### Problem to work on:
I would like every line of the records below that contains the word "Given" copied.

:: Data supplied

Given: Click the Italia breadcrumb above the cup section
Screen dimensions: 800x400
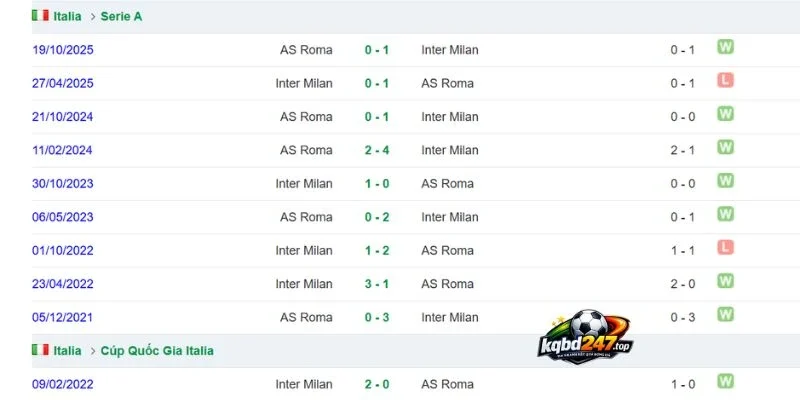Looking at the screenshot, I should click(67, 351).
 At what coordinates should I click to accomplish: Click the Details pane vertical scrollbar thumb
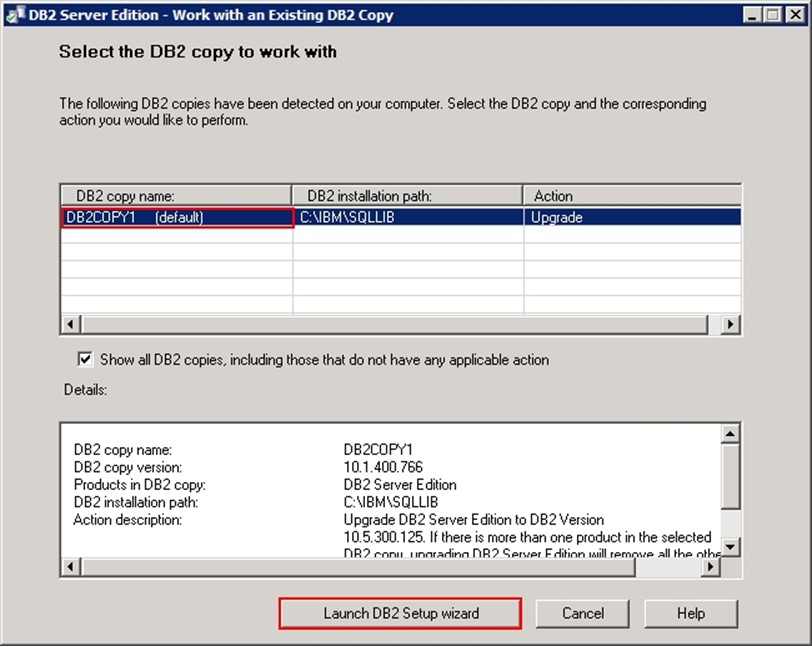click(x=731, y=478)

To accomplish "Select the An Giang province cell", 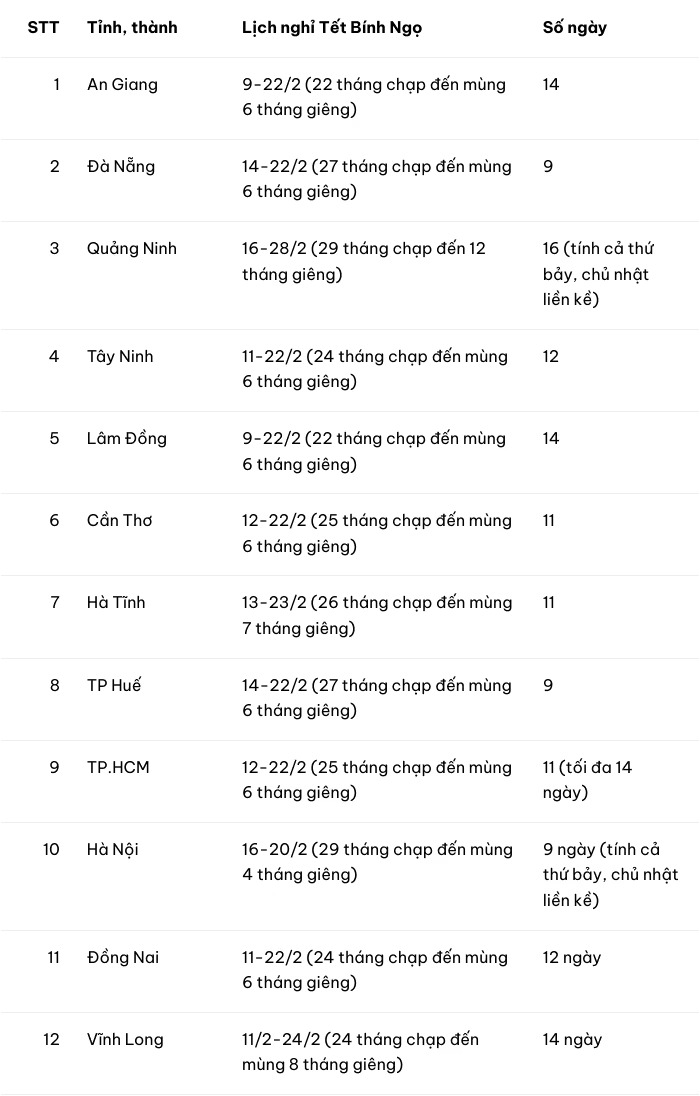I will click(x=122, y=84).
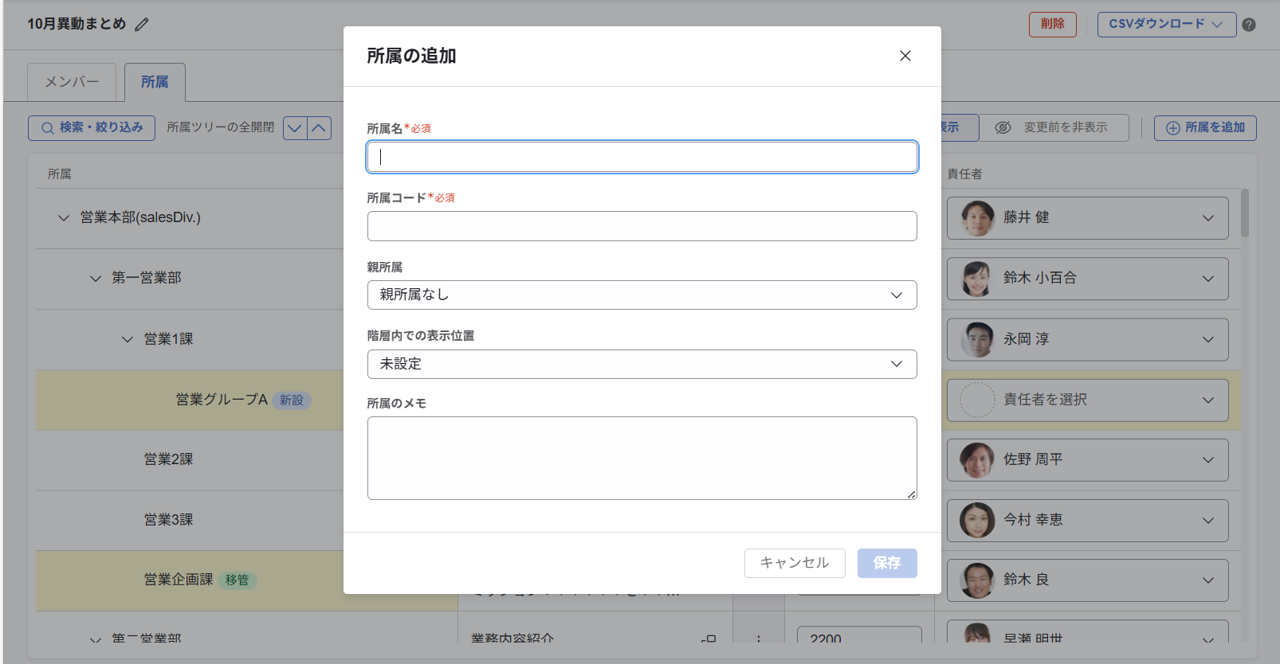Open the help question mark icon

pos(1249,25)
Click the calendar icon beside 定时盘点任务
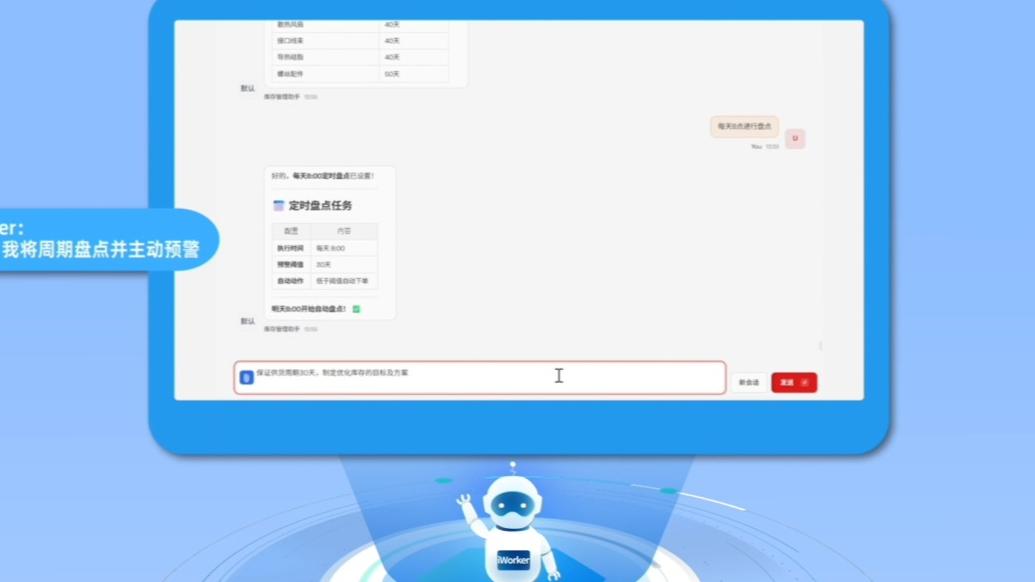 pyautogui.click(x=279, y=205)
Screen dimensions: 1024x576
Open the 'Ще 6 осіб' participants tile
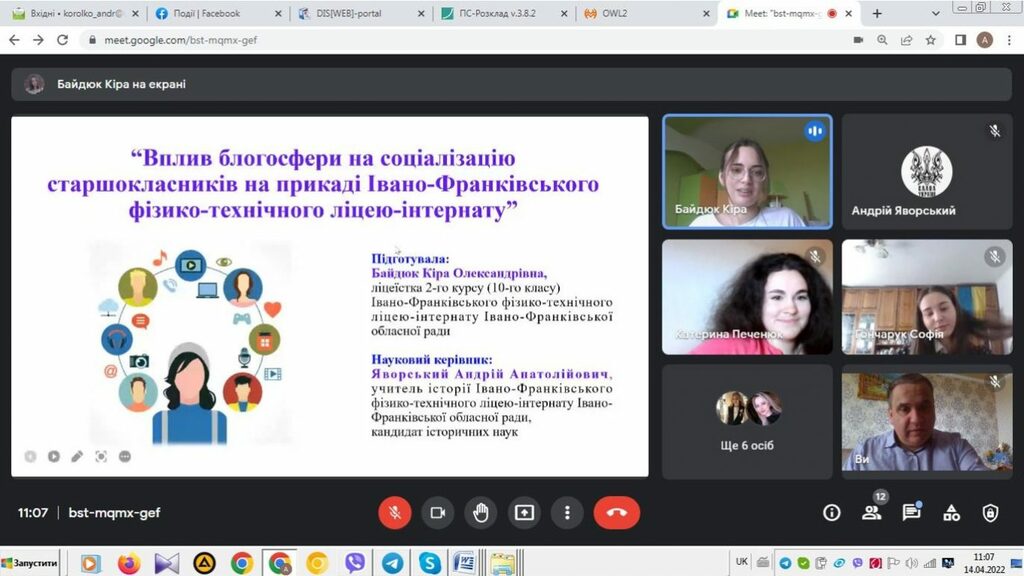point(747,420)
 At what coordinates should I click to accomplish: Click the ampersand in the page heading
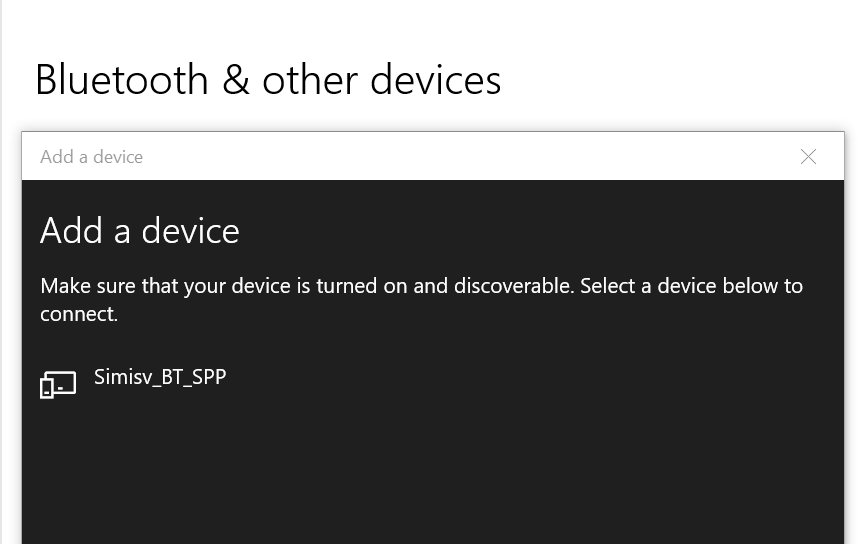(x=236, y=80)
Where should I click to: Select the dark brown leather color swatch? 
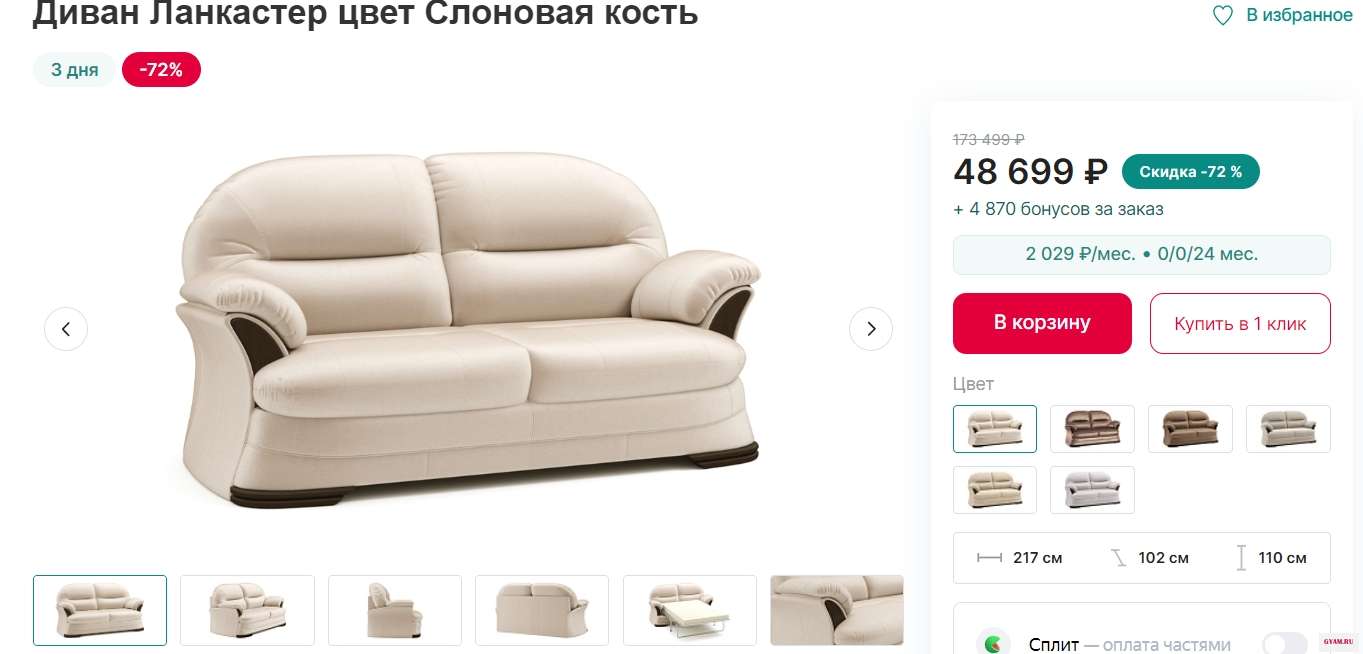point(1093,429)
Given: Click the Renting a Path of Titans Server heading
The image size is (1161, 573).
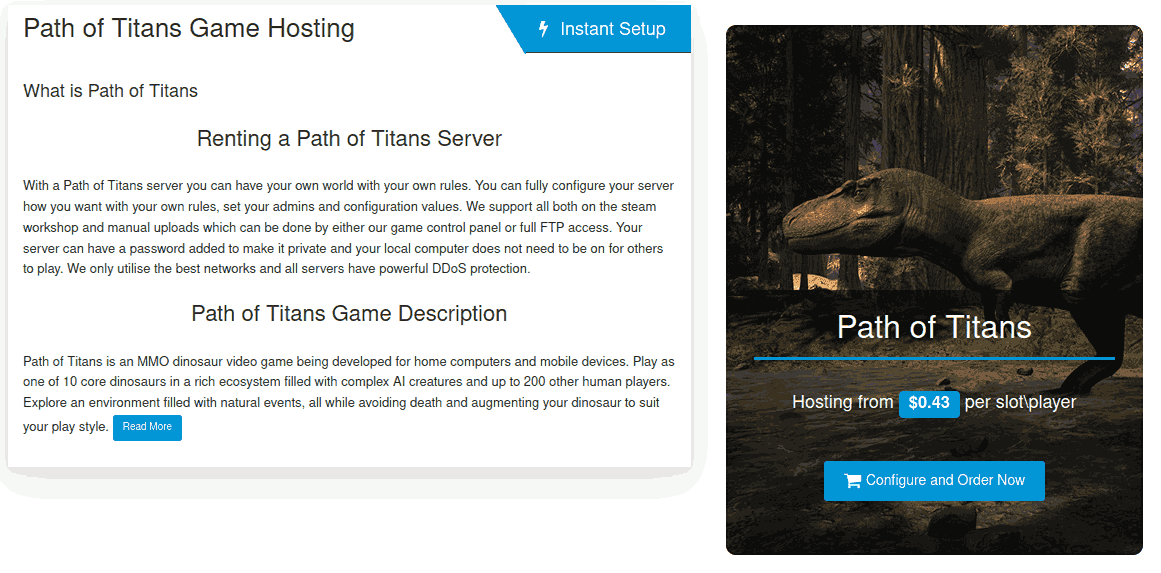Looking at the screenshot, I should 349,138.
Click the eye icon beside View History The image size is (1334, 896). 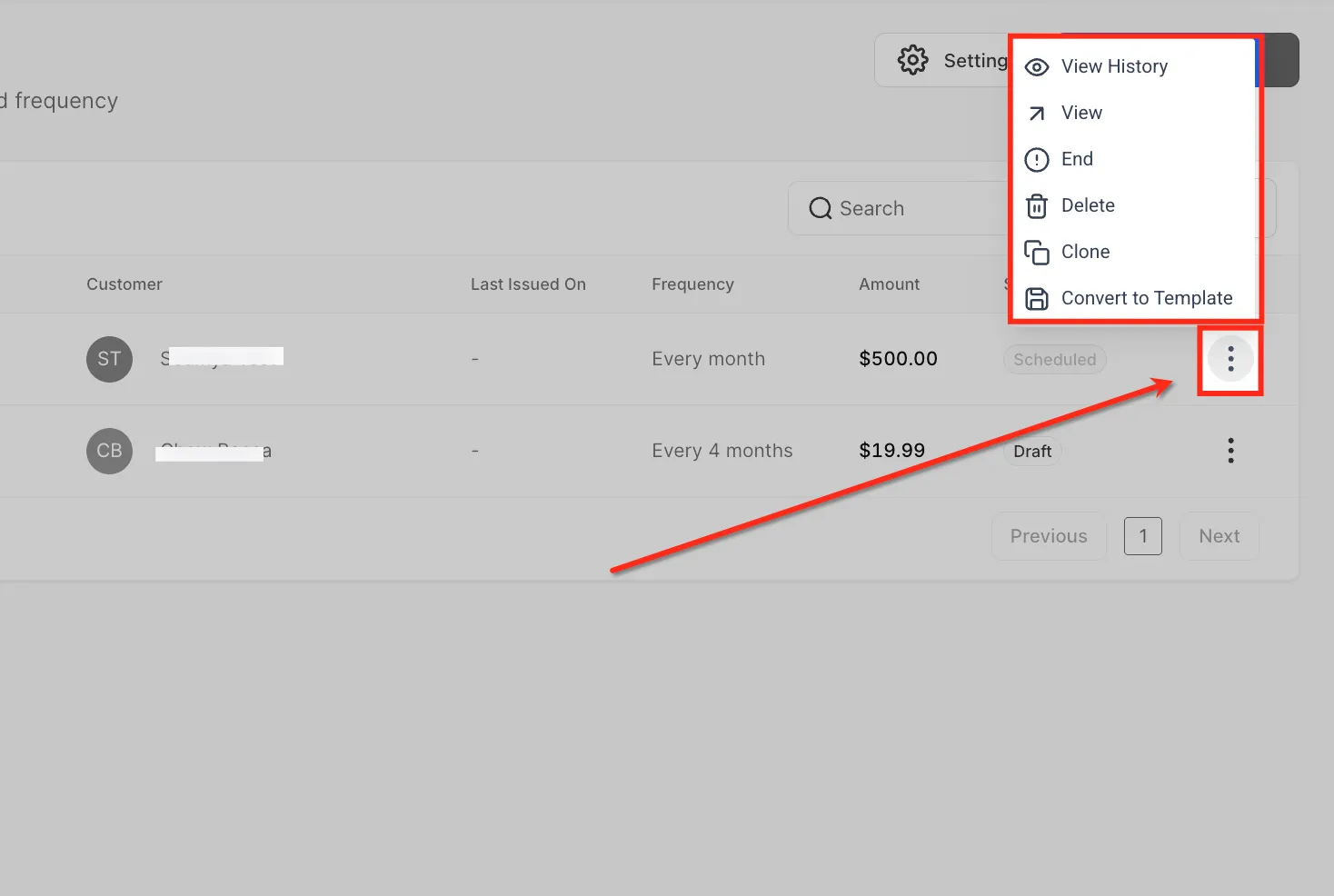1037,67
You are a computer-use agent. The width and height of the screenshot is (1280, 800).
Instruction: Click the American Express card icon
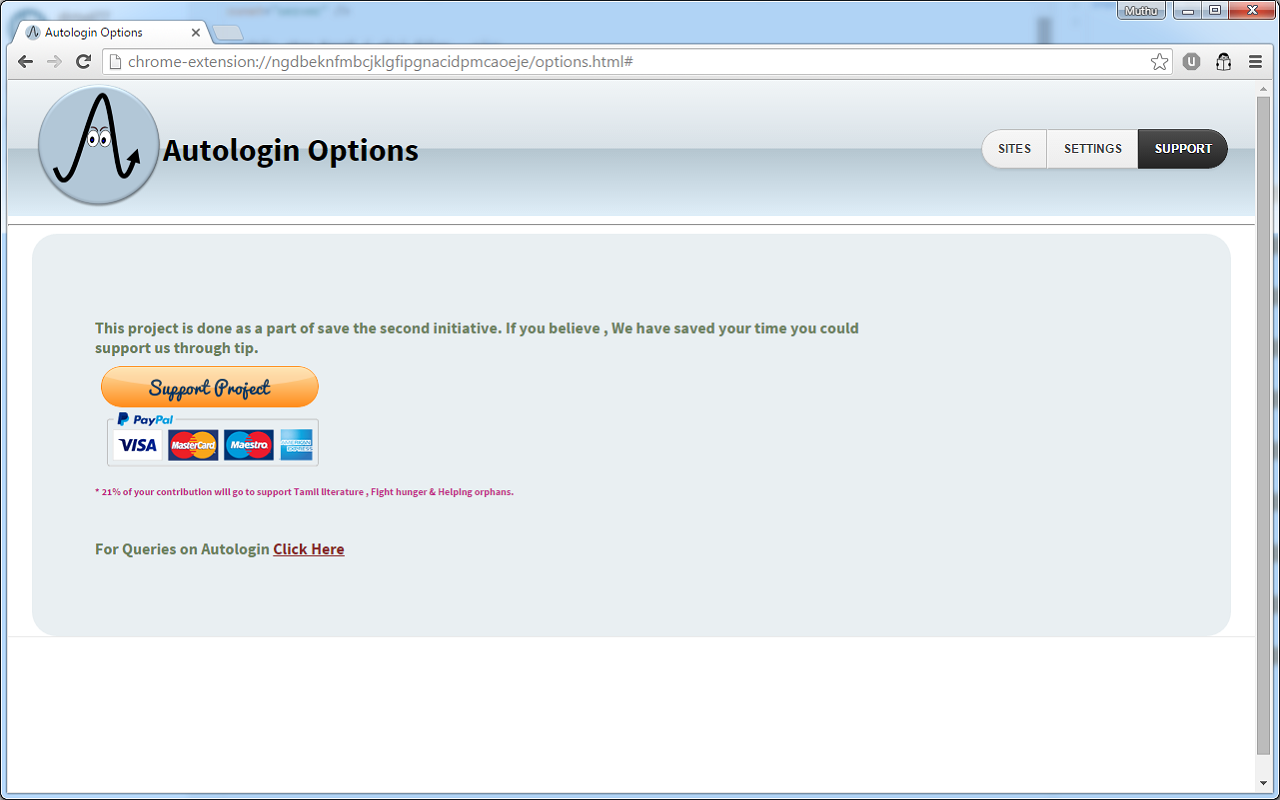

::::

### Result for this task:
Given: Click the Italia breadcrumb above the cup section
Given: Click the Renting a Path of Titans Server heading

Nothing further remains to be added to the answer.